● **What you need to do**
Show each line of the items below that contains the word "Expand", copying each such line in full.

● **Provided records**
---*---
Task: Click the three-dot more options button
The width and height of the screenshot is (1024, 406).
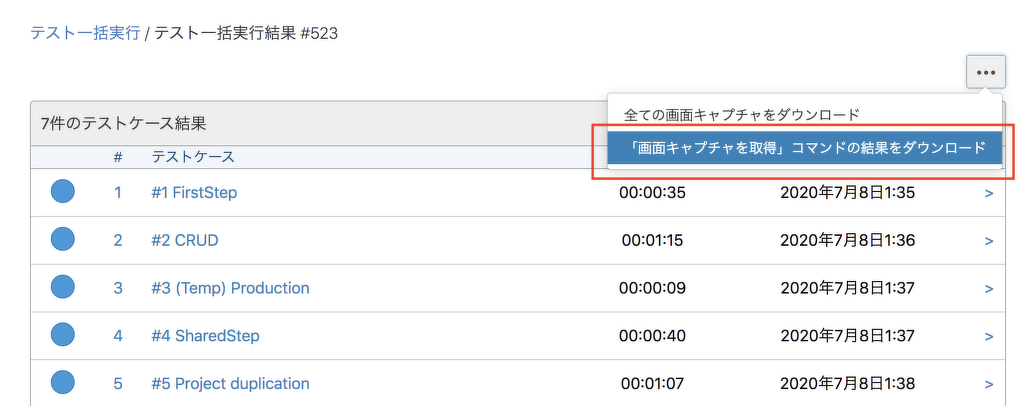Action: (986, 72)
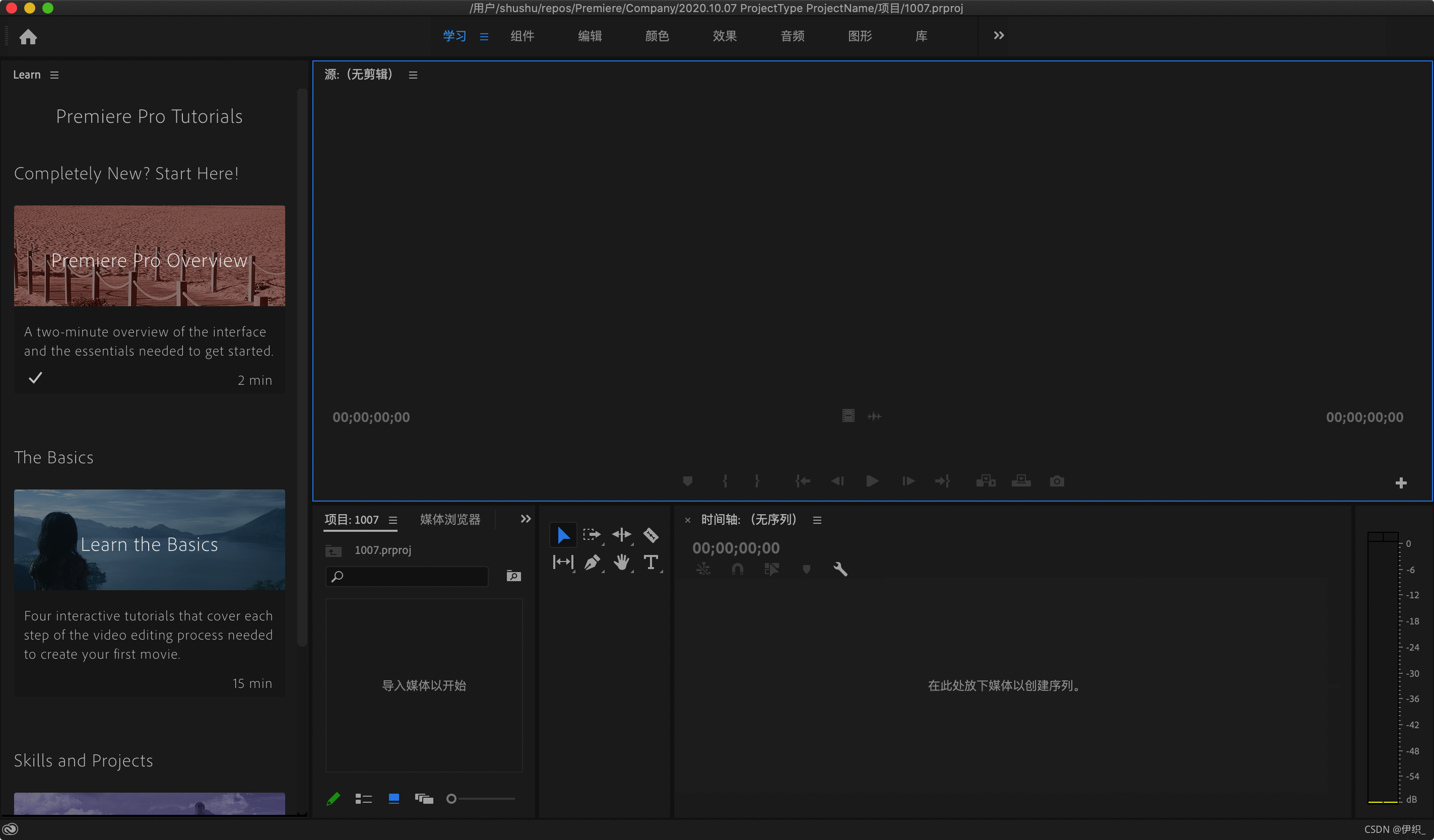Open the Source panel hamburger menu

pyautogui.click(x=413, y=75)
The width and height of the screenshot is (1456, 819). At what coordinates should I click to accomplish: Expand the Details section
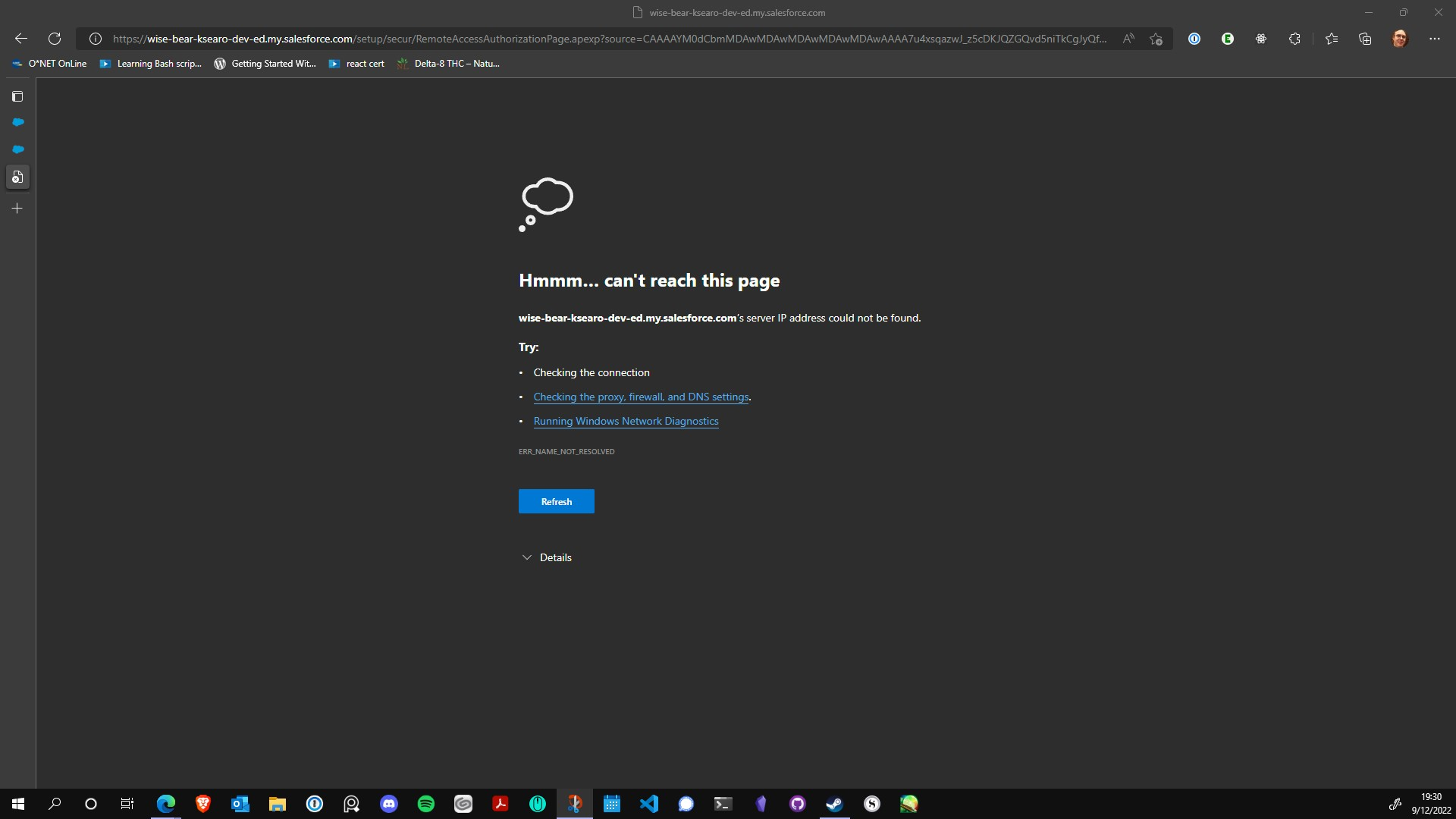click(547, 557)
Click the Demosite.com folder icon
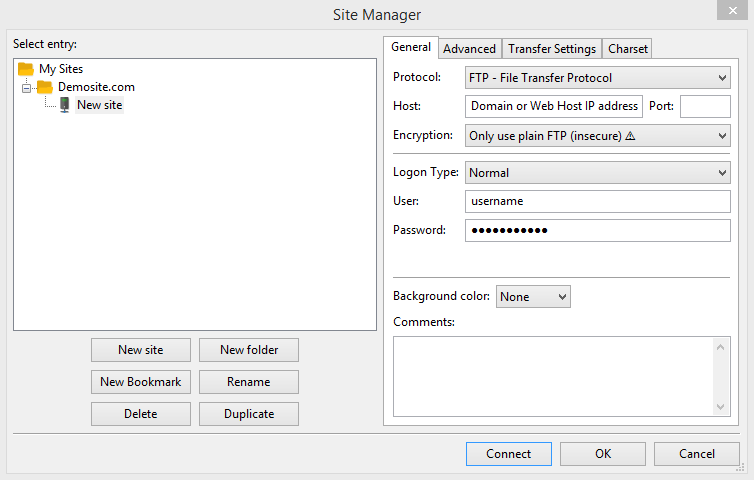Viewport: 754px width, 480px height. 45,87
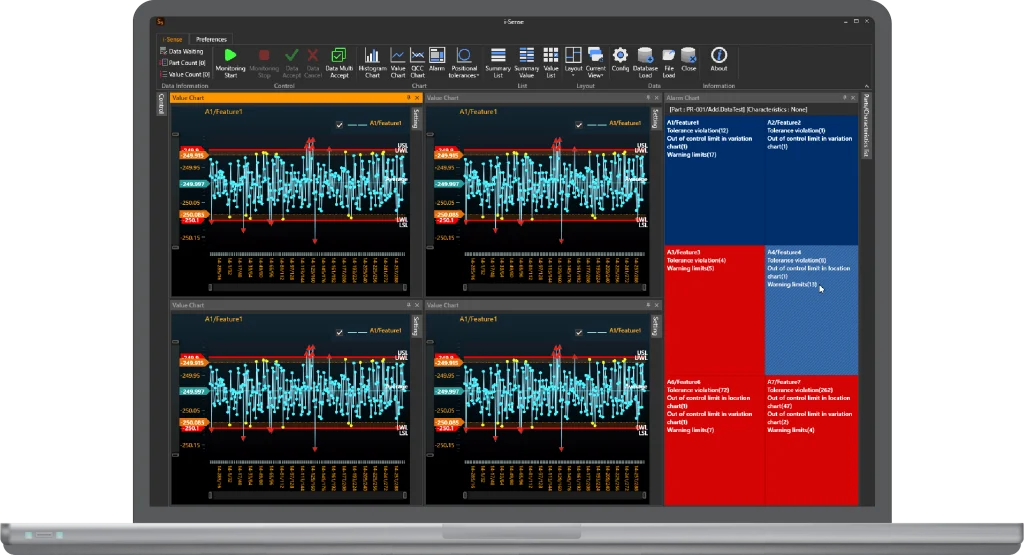Toggle A1/Feature1 legend checkbox in top-right chart
This screenshot has width=1024, height=555.
577,124
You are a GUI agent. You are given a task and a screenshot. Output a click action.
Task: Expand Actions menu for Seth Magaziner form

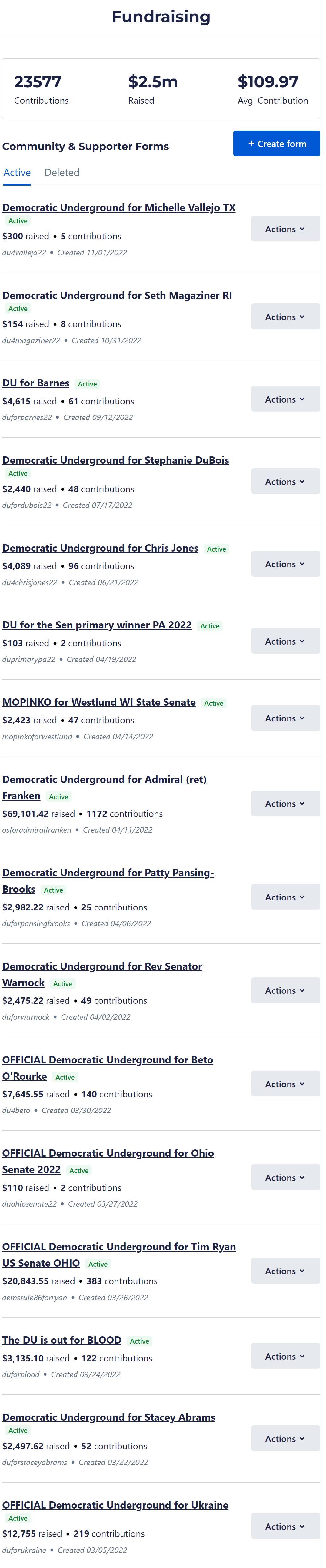click(285, 317)
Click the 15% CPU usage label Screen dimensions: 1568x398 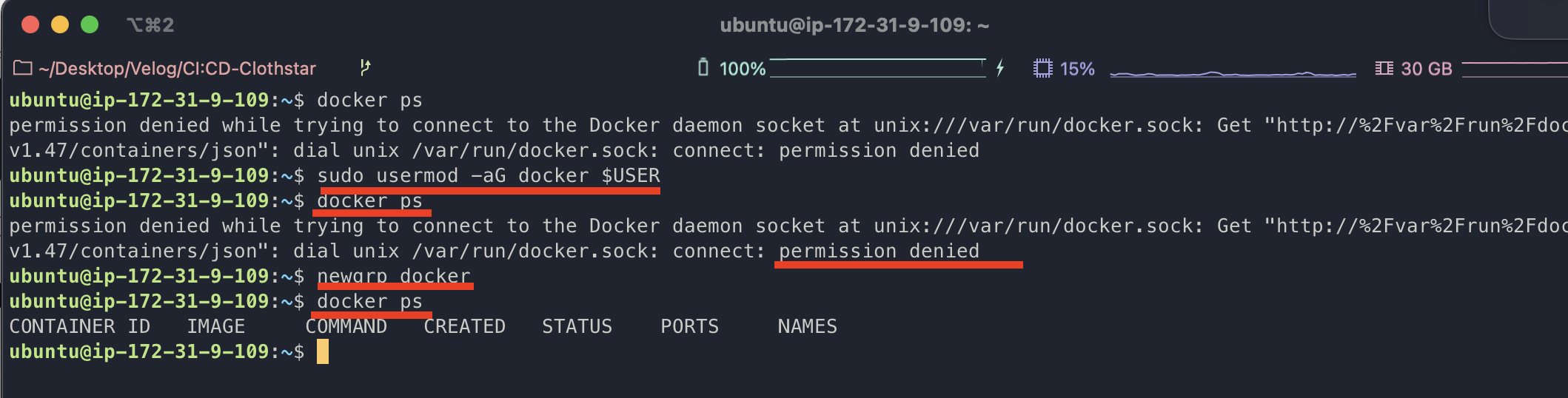[1077, 69]
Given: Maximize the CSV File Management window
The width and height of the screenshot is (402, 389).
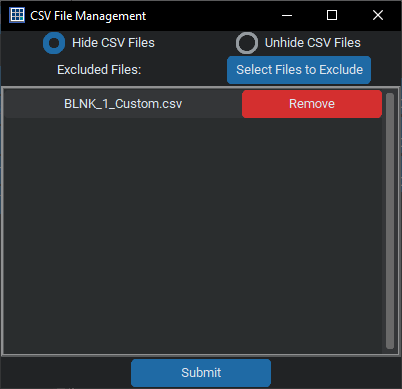Looking at the screenshot, I should pyautogui.click(x=332, y=15).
---*---
● **Task answer**
The width and height of the screenshot is (1456, 819). At what coordinates should I click to accomplish: Expand the Details section
Task: Expand Actions menu for Seth Magaziner form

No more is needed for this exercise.